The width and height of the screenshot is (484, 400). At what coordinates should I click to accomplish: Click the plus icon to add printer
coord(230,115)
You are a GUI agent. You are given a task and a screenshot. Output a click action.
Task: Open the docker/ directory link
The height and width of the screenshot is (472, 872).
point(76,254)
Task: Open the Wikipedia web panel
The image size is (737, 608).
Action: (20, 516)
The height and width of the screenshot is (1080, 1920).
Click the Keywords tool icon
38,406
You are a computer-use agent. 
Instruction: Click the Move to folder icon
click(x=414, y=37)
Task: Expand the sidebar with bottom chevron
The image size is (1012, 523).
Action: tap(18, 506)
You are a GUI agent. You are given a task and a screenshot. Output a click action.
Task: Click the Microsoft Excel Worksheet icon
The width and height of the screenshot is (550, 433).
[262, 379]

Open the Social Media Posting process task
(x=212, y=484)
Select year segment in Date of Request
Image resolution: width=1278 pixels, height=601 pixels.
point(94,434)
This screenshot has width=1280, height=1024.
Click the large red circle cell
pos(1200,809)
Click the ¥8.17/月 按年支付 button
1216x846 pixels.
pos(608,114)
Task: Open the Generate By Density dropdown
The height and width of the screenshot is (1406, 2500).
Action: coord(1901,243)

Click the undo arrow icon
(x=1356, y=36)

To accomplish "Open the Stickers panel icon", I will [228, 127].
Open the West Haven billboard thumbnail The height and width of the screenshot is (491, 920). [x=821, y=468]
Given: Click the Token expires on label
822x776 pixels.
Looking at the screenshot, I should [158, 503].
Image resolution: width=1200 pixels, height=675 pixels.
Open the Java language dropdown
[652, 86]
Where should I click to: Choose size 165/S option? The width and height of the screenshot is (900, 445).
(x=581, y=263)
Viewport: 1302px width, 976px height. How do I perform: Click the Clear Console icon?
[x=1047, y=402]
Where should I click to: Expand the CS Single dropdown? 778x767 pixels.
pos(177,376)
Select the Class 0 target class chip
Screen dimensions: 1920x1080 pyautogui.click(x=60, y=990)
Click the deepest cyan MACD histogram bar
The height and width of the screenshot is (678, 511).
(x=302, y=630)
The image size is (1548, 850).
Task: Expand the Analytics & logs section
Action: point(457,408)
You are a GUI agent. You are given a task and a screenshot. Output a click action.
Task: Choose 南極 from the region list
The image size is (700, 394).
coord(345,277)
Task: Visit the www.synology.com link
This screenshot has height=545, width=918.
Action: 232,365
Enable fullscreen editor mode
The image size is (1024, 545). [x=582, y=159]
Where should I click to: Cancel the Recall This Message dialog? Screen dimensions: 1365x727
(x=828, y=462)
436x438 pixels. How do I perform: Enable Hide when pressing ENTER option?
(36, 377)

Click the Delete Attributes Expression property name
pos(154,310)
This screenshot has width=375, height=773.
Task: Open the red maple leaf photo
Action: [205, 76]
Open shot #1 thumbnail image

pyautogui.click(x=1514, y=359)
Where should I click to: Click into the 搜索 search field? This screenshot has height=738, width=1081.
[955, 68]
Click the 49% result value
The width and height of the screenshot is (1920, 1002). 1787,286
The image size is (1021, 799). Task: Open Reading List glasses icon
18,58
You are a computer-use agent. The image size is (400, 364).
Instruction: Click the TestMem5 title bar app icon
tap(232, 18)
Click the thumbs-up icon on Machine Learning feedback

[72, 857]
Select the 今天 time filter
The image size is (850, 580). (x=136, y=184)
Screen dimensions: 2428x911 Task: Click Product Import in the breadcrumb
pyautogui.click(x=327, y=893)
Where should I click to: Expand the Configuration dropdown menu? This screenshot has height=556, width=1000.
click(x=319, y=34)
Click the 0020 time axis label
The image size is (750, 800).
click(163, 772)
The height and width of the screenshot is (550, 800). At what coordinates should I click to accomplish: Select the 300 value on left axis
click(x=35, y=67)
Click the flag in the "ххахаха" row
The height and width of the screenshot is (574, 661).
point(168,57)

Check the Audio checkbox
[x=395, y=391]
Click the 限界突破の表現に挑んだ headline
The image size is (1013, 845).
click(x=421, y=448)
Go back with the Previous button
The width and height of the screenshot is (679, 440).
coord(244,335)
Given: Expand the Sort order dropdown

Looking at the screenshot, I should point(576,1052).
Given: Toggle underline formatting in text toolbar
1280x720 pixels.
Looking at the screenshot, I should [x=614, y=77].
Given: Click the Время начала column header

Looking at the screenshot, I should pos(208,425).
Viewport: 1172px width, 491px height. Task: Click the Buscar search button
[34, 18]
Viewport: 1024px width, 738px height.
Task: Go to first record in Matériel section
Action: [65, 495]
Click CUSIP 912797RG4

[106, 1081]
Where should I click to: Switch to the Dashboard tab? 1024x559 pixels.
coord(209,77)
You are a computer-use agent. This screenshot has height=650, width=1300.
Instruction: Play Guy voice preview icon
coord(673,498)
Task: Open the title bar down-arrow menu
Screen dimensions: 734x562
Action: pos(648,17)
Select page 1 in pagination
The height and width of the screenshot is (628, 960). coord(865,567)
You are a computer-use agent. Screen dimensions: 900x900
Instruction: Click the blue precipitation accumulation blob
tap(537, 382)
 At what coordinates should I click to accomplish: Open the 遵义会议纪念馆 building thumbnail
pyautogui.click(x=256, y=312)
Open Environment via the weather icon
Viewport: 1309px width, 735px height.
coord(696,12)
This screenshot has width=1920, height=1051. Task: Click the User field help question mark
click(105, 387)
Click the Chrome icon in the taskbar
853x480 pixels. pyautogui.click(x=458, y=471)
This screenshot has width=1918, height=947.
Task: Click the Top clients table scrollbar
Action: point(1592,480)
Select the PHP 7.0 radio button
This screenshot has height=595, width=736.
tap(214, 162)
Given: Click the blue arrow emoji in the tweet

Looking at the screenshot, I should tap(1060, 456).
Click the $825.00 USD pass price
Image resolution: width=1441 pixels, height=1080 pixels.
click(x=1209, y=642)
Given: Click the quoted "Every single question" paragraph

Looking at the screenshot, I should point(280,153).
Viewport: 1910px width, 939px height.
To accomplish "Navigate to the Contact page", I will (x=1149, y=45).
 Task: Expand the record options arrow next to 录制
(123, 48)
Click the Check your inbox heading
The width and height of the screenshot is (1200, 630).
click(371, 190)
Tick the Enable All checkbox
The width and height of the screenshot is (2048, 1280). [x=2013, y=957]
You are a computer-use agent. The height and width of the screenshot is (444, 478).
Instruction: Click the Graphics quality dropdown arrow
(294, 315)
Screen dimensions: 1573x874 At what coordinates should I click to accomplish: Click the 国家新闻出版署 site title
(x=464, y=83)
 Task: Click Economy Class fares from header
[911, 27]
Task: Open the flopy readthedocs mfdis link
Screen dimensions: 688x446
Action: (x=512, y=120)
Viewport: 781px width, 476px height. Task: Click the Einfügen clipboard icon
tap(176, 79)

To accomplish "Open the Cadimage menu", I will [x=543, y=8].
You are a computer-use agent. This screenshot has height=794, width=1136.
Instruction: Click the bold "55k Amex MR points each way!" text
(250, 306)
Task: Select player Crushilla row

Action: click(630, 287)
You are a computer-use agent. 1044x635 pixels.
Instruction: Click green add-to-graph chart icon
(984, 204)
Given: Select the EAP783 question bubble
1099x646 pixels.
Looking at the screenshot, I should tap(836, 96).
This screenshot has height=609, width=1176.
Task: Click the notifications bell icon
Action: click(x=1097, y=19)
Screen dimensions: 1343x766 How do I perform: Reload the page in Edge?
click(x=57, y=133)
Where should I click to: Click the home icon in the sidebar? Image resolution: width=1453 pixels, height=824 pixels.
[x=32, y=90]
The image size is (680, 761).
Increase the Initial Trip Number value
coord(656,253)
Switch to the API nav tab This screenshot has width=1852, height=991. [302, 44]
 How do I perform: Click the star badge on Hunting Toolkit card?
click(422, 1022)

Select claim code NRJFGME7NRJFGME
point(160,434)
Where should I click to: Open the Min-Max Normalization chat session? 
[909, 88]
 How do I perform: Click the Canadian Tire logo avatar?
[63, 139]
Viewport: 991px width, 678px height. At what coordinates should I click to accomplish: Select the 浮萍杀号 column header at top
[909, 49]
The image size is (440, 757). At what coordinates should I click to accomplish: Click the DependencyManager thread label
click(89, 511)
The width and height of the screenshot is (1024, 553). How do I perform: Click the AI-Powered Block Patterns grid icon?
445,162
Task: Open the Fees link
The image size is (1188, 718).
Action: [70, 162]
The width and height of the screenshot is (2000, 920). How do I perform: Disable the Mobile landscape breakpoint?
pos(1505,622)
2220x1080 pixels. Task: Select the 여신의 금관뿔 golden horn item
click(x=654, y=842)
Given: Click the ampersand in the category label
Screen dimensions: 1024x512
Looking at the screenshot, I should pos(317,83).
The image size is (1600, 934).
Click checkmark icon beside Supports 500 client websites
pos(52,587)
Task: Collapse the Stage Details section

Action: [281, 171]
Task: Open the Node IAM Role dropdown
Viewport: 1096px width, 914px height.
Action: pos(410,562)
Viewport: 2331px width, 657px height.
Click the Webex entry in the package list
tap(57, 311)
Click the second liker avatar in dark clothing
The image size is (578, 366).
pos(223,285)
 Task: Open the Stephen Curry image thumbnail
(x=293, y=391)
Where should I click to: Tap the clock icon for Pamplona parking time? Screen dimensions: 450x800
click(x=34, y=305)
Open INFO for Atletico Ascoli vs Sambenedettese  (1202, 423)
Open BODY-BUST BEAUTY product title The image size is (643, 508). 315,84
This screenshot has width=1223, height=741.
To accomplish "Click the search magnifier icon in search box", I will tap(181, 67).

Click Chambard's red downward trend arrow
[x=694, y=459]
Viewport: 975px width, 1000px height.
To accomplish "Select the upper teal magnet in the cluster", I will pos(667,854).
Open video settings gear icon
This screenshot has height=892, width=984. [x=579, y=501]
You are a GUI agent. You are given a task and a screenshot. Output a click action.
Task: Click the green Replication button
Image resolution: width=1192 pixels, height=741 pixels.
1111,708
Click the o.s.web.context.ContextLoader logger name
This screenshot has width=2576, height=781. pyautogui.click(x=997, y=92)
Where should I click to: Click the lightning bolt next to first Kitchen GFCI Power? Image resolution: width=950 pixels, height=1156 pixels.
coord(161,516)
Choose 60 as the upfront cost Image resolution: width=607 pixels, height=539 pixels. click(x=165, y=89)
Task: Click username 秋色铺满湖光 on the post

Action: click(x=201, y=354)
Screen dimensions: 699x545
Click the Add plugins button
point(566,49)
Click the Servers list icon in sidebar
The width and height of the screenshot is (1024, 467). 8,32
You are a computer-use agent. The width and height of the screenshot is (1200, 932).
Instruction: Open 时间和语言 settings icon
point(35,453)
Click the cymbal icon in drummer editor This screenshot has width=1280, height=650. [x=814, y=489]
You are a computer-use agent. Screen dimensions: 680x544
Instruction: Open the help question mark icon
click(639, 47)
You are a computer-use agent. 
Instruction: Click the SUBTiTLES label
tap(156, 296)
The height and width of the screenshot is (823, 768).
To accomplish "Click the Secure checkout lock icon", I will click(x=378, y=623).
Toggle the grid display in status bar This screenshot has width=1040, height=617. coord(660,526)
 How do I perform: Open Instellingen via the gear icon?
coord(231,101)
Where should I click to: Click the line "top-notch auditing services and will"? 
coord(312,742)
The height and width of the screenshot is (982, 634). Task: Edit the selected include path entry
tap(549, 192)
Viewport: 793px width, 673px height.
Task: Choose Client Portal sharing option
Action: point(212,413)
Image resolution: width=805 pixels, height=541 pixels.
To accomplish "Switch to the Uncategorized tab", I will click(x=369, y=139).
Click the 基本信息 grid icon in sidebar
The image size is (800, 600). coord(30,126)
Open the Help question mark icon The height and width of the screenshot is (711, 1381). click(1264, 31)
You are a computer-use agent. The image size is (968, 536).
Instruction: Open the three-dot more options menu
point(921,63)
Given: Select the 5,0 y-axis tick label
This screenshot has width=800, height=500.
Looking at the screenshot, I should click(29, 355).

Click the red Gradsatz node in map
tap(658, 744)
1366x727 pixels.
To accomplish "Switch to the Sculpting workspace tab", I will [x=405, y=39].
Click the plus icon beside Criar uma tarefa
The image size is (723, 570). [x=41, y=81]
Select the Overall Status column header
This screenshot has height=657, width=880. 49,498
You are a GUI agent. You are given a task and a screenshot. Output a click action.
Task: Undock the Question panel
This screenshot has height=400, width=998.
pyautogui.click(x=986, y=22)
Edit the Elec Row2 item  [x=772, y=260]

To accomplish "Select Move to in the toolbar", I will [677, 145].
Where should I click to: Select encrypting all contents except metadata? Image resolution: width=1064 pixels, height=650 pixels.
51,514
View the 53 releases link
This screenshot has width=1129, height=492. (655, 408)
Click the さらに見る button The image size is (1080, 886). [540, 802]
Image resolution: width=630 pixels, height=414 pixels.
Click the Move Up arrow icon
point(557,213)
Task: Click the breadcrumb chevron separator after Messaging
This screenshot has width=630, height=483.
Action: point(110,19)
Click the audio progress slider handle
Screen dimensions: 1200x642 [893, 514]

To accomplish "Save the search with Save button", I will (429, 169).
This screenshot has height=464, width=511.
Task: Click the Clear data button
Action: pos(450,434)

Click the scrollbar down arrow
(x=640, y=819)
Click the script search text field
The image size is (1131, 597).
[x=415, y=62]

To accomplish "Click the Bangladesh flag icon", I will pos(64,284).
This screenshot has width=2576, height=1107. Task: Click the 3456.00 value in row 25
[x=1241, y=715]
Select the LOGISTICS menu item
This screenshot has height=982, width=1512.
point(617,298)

--

-- Task item --
For this exercise, repeat exactly the lines of the data above from the one with "The width and height of the screenshot is (1200, 630)." down to the one with "You are a computer-use agent. 1044x635", both end lines included.

-- Reply to the exercise --
The width and height of the screenshot is (1200, 630).
click(371, 190)
Tick the Enable All checkbox
The width and height of the screenshot is (2048, 1280). [x=2013, y=957]
You are a computer-use agent. The height and width of the screenshot is (444, 478).
Instruction: Click the Graphics quality dropdown arrow
(294, 315)
Screen dimensions: 1573x874 At what coordinates should I click to accomplish: Click the 国家新闻出版署 site title
(x=464, y=83)
 Task: Click Economy Class fares from header
[911, 27]
Task: Open the flopy readthedocs mfdis link
Screen dimensions: 688x446
Action: (x=512, y=120)
Viewport: 781px width, 476px height. Task: Click the Einfügen clipboard icon
tap(176, 79)

To accomplish "Open the Cadimage menu", I will [x=543, y=8].
You are a computer-use agent. This screenshot has height=794, width=1136.
Instruction: Click the bold "55k Amex MR points each way!" text
(250, 306)
Task: Select player Crushilla row

Action: click(630, 287)
You are a computer-use agent. 1044x635 pixels.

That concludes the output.